'Creativity is the only way to survive'
By Sheryl Marjoram, chief executive,McCann London
Concepts are powerful things. From birth they’re fed to us as navigational tools. Mum. Scary. Belonging. It’s how we start to shape our character and identity.
They’re powerful things right up until they’re not. We see that with the excitement of innovation and the protest against injustices.
And then came 2020 and all the concepts seemed to be vulnerable all at the same time.
What is safe? Connection? Secure? Private? What is the future? What is the office?
We’re living in a cool zone. A time that is truly uncomfortable to live through but excellent to read about later. A time where chaos gives way to regeneration, reconfiguration and a revitalised way of being.
While much feels out of our control, we have never had more. Whatever we don’t change now is a conscious choice we will live with. As an industry we couldn’t have better authors to rewrite our future.
The chapters of our new story must include:
The ability to move at the speed of culture. The speed and sheer volume of social and cultural change has made for smarter and more demanding consumers. Our clients have honed their capabilities to engage in real time and we as agencies are providing deep strategy combined with the agility and speed required for transformation. This deep partnership is driving significant and lasting commercial impact far beyond a single campaign.
Creativity is the only way to survive. Creativity is the central force that drives how the world solves problems. We must continue to find ways of unleashing the fullest potential of our talent so we can deliver the best answers to these problems. Today, creative impulses can come from anywhere and the democratisation
of opportunity is fundamentally the shape of our business.

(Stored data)

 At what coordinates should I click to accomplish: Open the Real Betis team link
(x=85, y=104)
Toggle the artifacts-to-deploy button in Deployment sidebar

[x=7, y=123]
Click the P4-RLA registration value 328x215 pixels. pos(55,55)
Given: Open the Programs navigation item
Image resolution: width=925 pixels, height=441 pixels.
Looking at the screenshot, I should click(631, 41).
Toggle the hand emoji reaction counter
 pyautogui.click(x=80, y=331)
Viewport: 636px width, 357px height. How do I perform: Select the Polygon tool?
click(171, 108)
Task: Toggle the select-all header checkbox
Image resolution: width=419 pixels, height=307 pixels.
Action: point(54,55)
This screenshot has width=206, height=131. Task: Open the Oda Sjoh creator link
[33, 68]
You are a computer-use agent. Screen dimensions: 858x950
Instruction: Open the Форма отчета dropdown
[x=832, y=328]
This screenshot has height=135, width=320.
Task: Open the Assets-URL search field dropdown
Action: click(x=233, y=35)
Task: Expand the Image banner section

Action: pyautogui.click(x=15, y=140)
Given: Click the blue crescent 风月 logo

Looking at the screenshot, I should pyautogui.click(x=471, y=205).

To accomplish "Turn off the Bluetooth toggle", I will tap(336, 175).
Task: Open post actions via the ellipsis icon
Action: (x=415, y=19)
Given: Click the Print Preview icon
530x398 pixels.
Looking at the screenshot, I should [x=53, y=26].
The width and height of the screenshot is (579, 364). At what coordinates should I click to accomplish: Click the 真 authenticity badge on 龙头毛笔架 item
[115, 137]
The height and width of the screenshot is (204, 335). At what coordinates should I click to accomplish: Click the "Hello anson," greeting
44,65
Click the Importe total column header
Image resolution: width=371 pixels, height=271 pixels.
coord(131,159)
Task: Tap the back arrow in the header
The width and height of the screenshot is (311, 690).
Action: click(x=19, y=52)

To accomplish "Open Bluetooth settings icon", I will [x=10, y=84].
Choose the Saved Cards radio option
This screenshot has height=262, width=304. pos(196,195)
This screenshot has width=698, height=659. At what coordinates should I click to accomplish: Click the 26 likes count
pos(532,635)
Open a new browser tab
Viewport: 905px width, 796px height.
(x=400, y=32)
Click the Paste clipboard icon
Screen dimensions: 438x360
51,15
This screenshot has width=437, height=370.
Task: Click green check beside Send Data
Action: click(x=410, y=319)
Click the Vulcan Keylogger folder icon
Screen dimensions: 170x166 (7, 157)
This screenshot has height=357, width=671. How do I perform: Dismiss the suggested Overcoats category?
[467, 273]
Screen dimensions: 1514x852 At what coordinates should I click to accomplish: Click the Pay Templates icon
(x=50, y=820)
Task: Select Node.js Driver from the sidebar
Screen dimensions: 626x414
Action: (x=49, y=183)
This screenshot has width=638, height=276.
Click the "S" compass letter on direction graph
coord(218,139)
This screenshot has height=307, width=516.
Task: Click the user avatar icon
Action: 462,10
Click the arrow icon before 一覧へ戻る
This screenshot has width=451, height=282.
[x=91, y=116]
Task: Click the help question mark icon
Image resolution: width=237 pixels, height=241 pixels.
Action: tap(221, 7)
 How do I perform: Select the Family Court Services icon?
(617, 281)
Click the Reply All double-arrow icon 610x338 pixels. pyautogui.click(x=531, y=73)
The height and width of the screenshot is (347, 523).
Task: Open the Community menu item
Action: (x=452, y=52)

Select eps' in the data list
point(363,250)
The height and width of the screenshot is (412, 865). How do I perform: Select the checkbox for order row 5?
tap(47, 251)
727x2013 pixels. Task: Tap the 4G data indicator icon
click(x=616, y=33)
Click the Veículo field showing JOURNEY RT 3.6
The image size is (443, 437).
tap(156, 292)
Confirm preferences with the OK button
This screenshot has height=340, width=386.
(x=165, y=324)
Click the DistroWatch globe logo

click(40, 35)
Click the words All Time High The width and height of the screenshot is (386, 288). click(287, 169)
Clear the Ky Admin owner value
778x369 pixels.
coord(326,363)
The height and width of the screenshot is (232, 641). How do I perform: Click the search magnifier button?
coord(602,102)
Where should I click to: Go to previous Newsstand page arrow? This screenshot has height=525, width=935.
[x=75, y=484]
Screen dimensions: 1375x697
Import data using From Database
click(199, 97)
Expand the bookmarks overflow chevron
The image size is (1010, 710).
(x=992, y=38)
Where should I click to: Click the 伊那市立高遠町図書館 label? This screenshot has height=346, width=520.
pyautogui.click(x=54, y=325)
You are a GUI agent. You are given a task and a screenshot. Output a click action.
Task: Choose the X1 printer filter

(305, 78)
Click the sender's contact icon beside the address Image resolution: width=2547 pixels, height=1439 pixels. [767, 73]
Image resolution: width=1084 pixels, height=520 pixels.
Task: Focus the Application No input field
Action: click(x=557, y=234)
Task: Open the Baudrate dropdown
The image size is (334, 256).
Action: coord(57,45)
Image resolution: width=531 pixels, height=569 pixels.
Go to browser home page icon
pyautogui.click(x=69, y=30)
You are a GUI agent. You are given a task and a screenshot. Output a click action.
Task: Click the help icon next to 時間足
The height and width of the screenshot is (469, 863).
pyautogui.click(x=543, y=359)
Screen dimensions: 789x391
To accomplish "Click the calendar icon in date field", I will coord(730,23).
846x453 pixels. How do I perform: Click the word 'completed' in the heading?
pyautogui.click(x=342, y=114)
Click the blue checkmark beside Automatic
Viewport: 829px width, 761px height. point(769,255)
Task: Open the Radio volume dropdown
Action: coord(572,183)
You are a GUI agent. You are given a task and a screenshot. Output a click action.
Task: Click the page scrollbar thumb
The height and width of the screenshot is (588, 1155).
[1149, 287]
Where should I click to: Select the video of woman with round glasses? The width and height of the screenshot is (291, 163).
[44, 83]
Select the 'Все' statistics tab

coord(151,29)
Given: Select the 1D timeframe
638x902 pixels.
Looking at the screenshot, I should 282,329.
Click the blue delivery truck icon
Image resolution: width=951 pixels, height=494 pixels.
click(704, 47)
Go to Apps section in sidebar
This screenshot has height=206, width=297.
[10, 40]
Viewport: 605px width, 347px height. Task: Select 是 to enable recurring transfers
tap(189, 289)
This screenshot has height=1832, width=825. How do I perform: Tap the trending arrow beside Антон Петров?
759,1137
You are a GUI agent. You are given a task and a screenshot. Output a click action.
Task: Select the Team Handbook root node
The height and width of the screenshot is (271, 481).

Task instructions> Continue the column on creativity in the advertising industry, starting after its final sentence.

Reply to the exercise>
Advertising and activism. There is a moral and commercial imperative here. There has been a power imbalance for centuries. Brands that recognise the platform they have to engage with consumers in a meaningful way, who have a clear and admirable purpose and do the right thing, will win.
Drive your people with “to be” lists, not “to do” lists. Agencies that build around character, culture and values of diversity and inclusivity
will get more done than those who start with a set of deliverables and departments. Ideas are loved into being on the back of committed, connected human energy alone.
Create space to switch off (and get more done). Retail therapy, exercise and pets help keep us happy but the real win is to create a life you don’t want to run away from in the first place. We have all seen external factors come with us to work. Work can exacerbate or relieve those factors but it can never remove them. Agencies that work to give people the time to achieve a sense of value and contentment outside of work will be the ones that see more happy people turning up to work.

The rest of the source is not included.